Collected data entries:
BEGIN
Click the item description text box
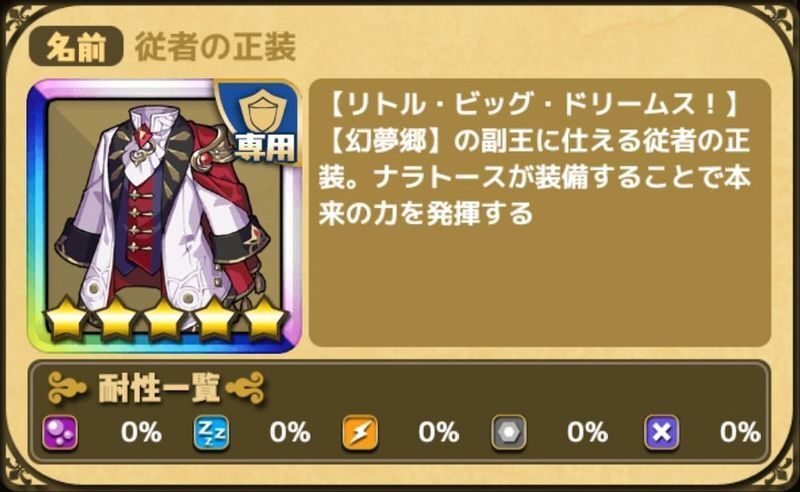 (x=539, y=213)
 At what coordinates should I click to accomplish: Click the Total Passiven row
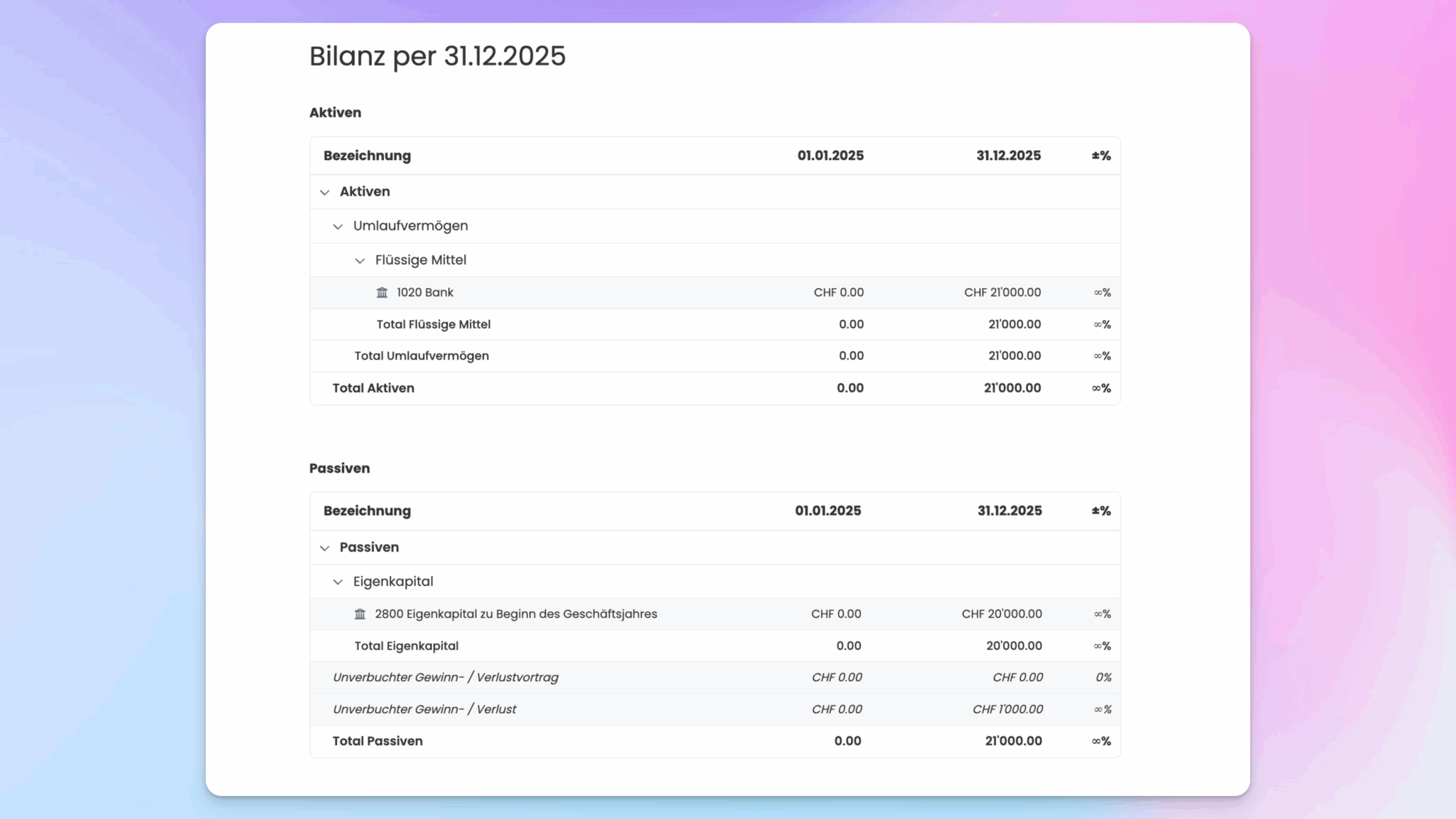tap(714, 741)
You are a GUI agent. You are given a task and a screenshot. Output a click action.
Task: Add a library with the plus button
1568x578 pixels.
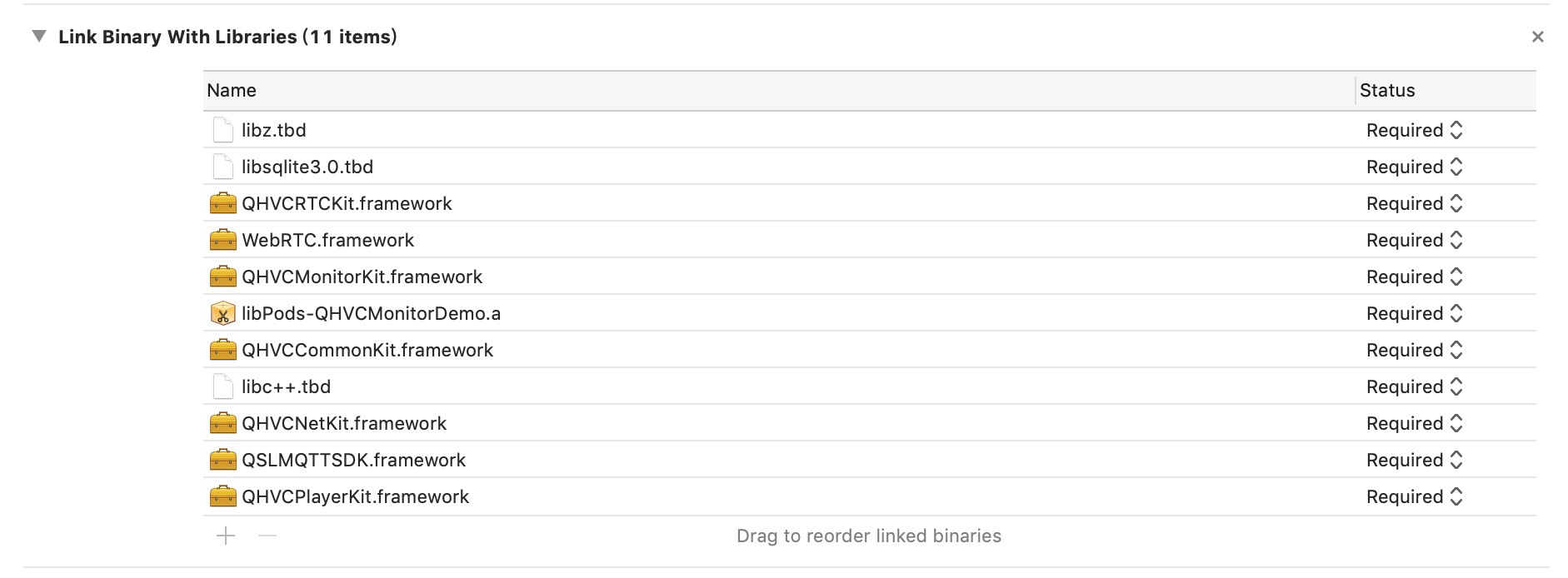click(226, 536)
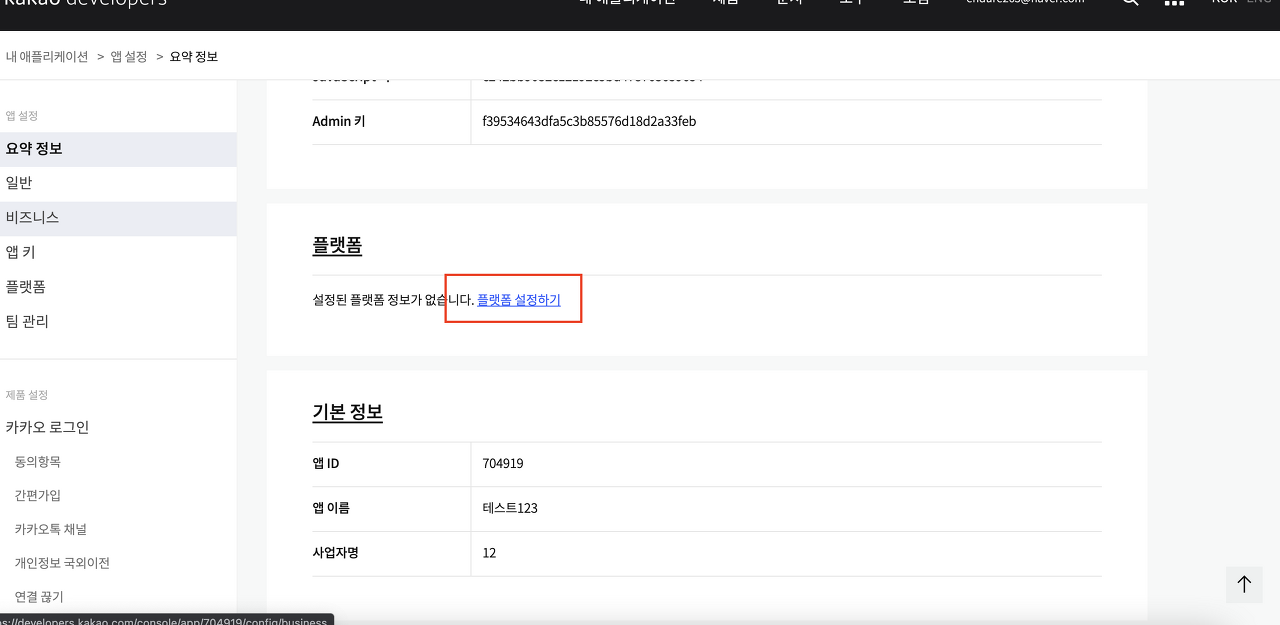Select 간편가입 under 카카오 로그인
The width and height of the screenshot is (1280, 625).
tap(38, 495)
END
**Work to be completed**
All records above are to be output verbatim, with their pictures omitted.

**Written solution**
Click the item description text box
 (x=539, y=213)
 At what coordinates should I click to accomplish: Click the Total Passiven row
tap(714, 741)
You are a GUI agent. You are given a task and a screenshot. Output a click action.
Task: Add a library with the plus button
1568x578 pixels.
click(226, 536)
Select 간편가입 under 카카오 로그인
The width and height of the screenshot is (1280, 625).
tap(38, 495)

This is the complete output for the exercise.